The Aussies love motorcycle racing – who can forget all the above average Australian riders of the 500cc era? Wayne Gardner, Daryl Beattie and probably someone else that I can’t remember. These mullet wearing swagman raised the bar in GP racing right up to the point where they were soundly thrashed by Wayne Rainey.

The announcement that their race has been cancelled was obviously a blow for all MotoGP fans but especially the locals who probably have now nothing else to look forward to.

So to lift the dampened spirits of our favourite denim wearing halfwits MPGN has put Australian in our hearts and compiled a list of the five most dangerous things down under.

1. Spiders

Nearly all of the most dangerous spiders on the planet freely roam around in Australia. Why? Evolution – that’s why!

Over many thousands of years the standard Australian human male has unknowingly evolved their livers to cope with the ever increasing amount of alcohol consumed after 9:30am. This has forced nature to evolve too by creating more and more concentrated venom for the spider to take down these cumbersome enemies. An average Aussie spider now has enough venom in one bite to paralyse a thousand elephants or to make an Australian feel ‘a little crook’ for an hour.

And it’s not just the poison either – these tiny critters are sly too! Take the cheeky Funnel Web spider – a particular nasty little shit of an arthropod that enter people’s homes when they’re looking for a mate. Like a drunk guy on Tinder with a bottle of poison.

2. Utes

A ute is a weird vehicle that’s essentially a terrible hybrid of a saloon car and a pickup truck and would only be deemed acceptable, let alone massively popular, in a nation of people with dreadful taste.

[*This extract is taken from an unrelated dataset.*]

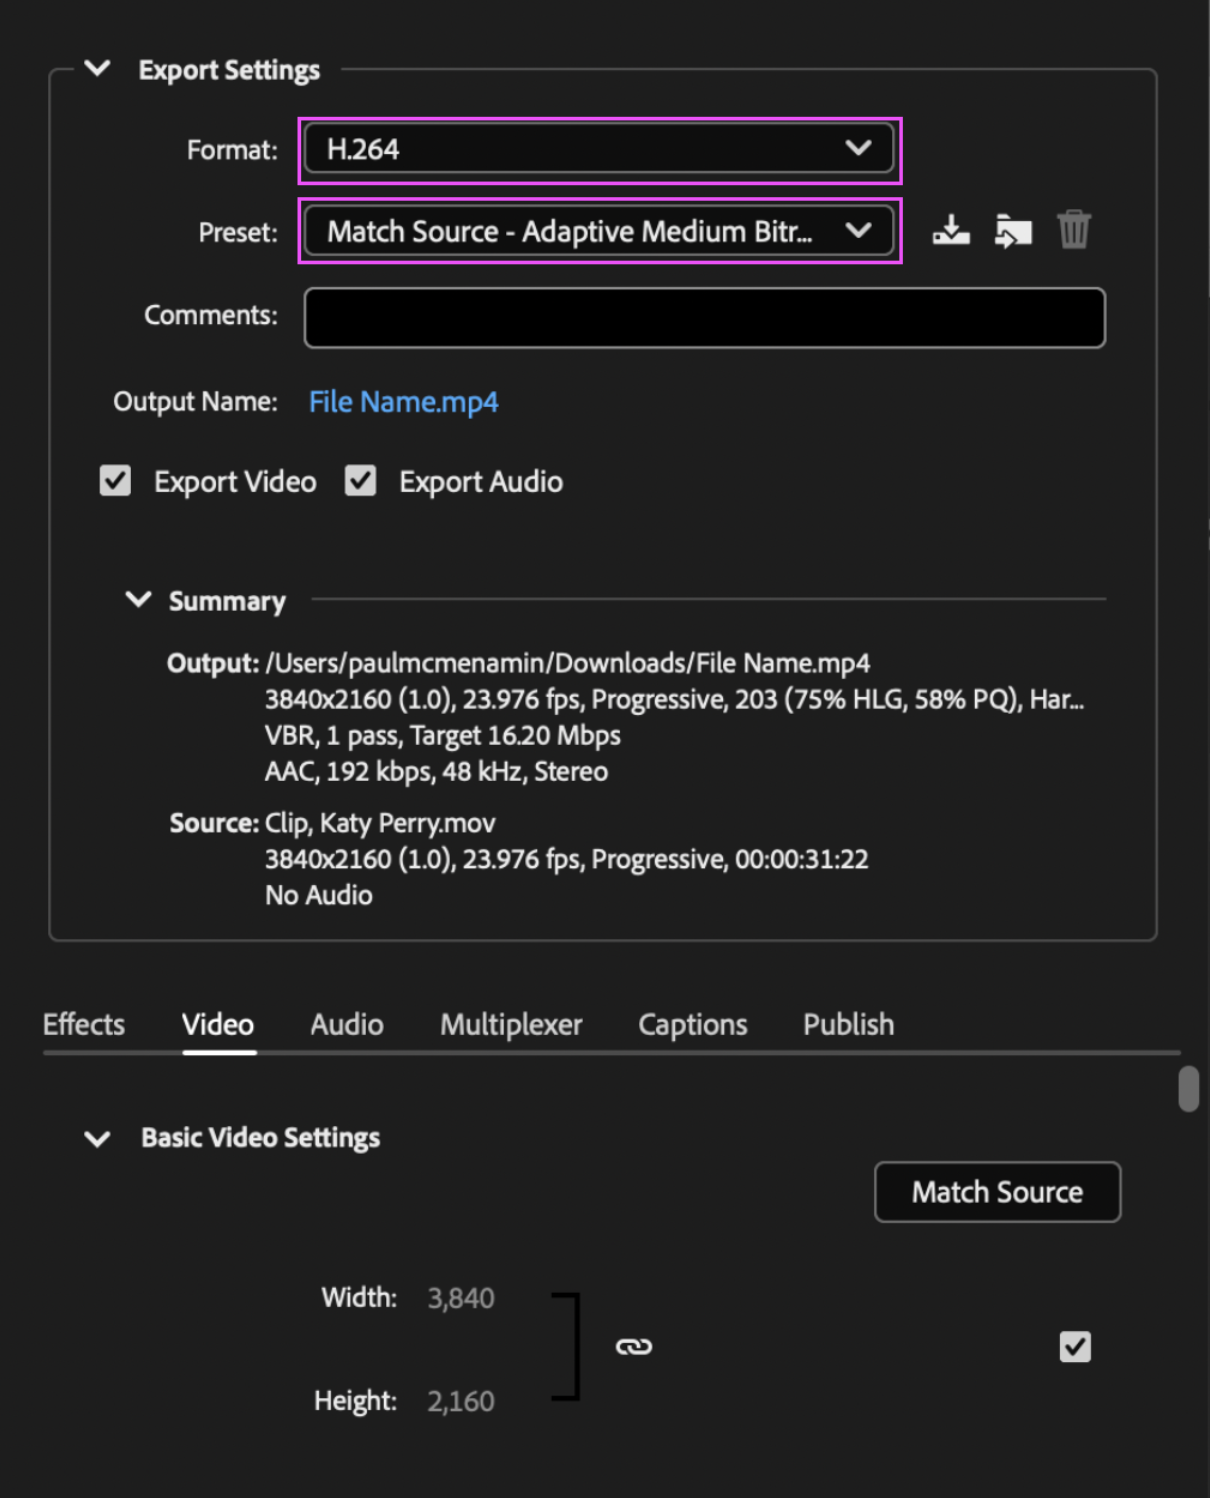
Task: Disable Export Audio
Action: (360, 481)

The word ‘Ute’ is an abbreviation of ‘utility’ and was soon adopted for the vehicle as it only had one syllable and therefore was easier to say when intoxicated.

The ute itself is not dangerous – unless you have an allergy to smirking at things that look ridiculous. However most utes are driven at speed by men who have had a skinful of Victoria Bitter and are rushing home to knock their Sheelas around for not recording the Aussie rules football on the VHS. It’s estimated that you can be anywhere in Australia at any time and be hit by a drunk driving a ute.

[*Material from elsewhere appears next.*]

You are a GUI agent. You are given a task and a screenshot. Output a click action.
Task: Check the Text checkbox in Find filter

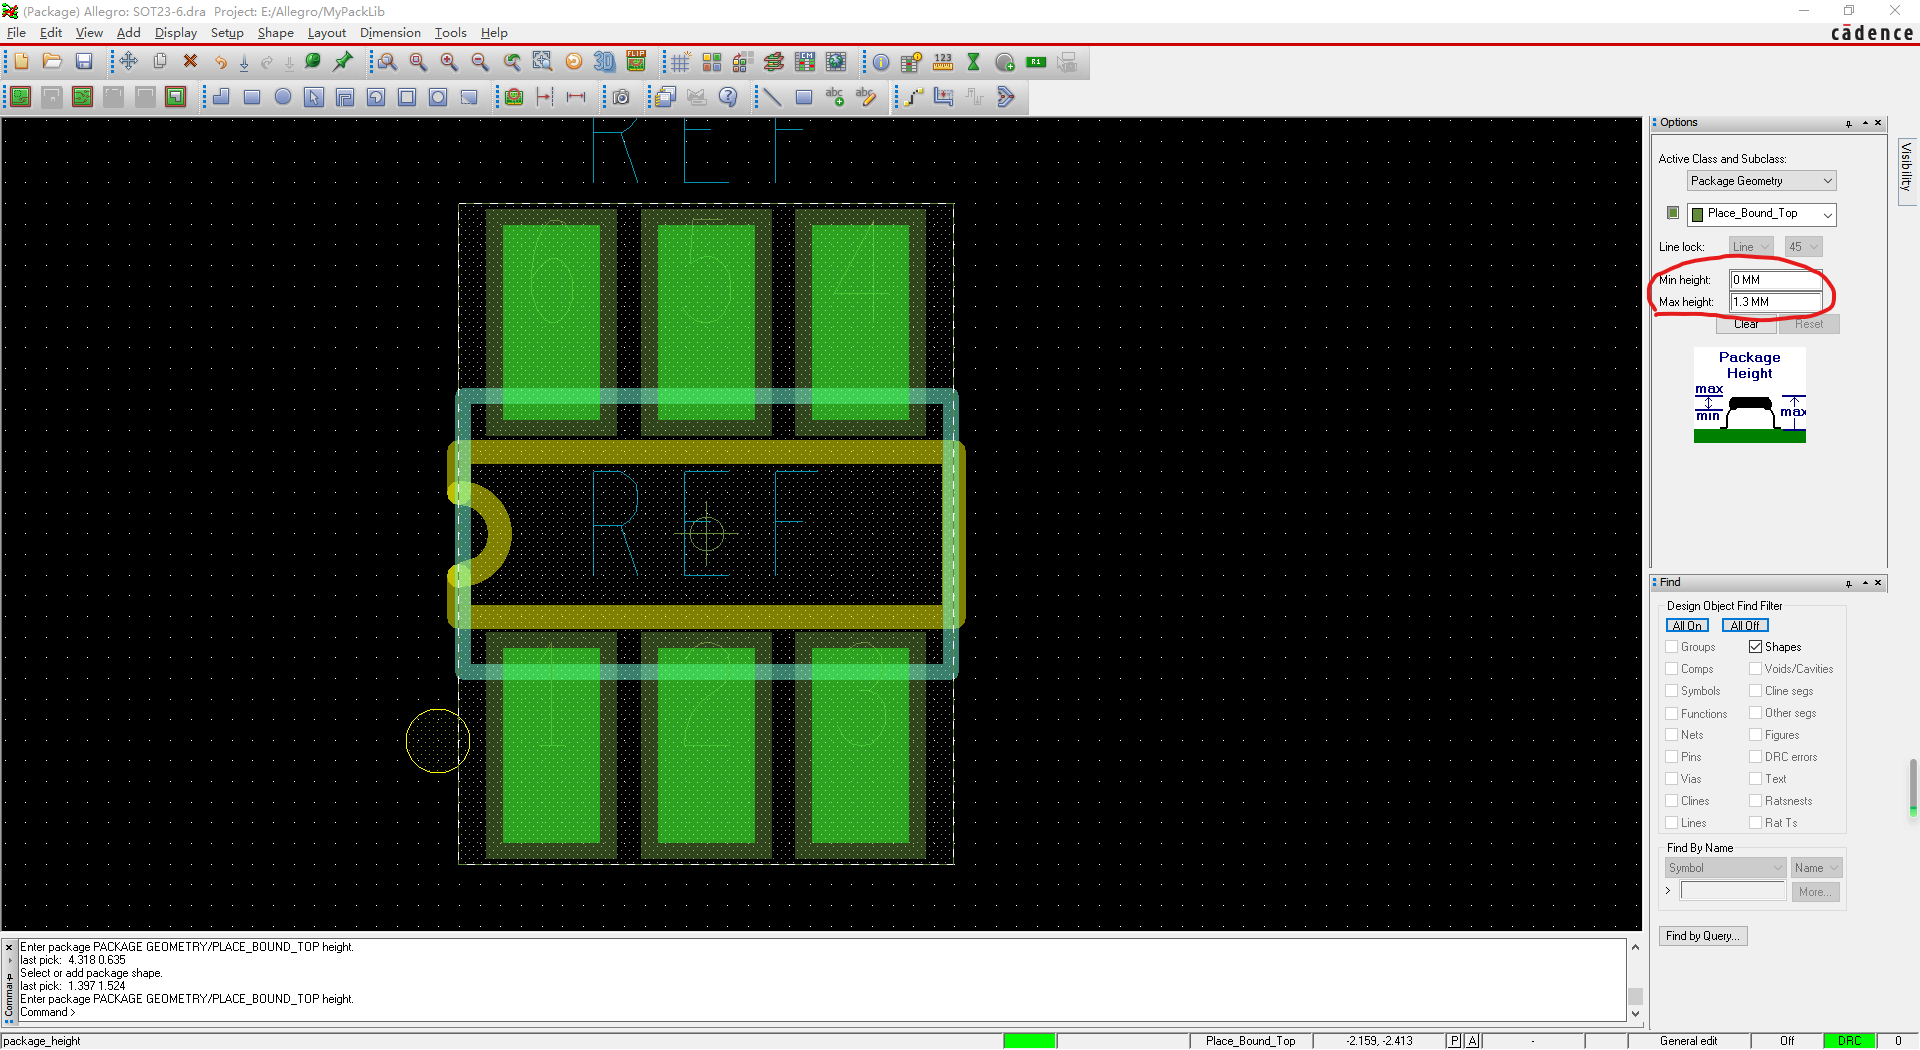coord(1755,779)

Worse still if were to be run you over the owner would probably not notice until the morning.

3. Kangaroos

You may think that kangaroos, or ‘roos’ as they’re known locally (again for one-syllable simplicity), appear fun but have you actually ever seen how muscular they are?

Do these steroid abusing marsupials look fun to you? No. They’re a bouncing nuisance that terrorise the entire island and would kick your face in at the first opportunity.

4. Formula One at Melbourne Park

It’s almost impossible to explain how dull this F1 event, that for some reason has run for over a quarter of a century, is.

Imagine liberally drinking from the chalice of eternal life only then to find yourself trapped in a grey box for the rest of eternity. That infinite encapsulation would feel like an adrenalin-fuelled zip-wire run above a piranha tank compared to sitting through just a handful of laps of the Australian F1 parade.

5. Food poisoning

You may presume arachnid venom is the worst poison you’d encounter down under but in actual fact you’re far more likely to cop it from some rancid seafood.

Most people know and regularly quote the old “throw another shrimp on the barbie” slogan made popular by that guy from Crocodile Dundie before he became unfamous. And it’s true.

Nearly all food is cooked on the BBQ because it’s easy and doesn’t take much brainpower. This is not a nation of fine-diners. Meat, seafood, veg, desserts, shoes – it all gets slapped on the grill with a healthy dose of cross contamination.

Not too sure about the sausages cooking in the raw chicken juices? Concerned about the shrimps being burnt on the outside but their ‘poo pipe’ still being raw? E-coli not something you fancy? Well don’t say anything or you’re likely to get repeatedly punched in the neck for being a cry baby.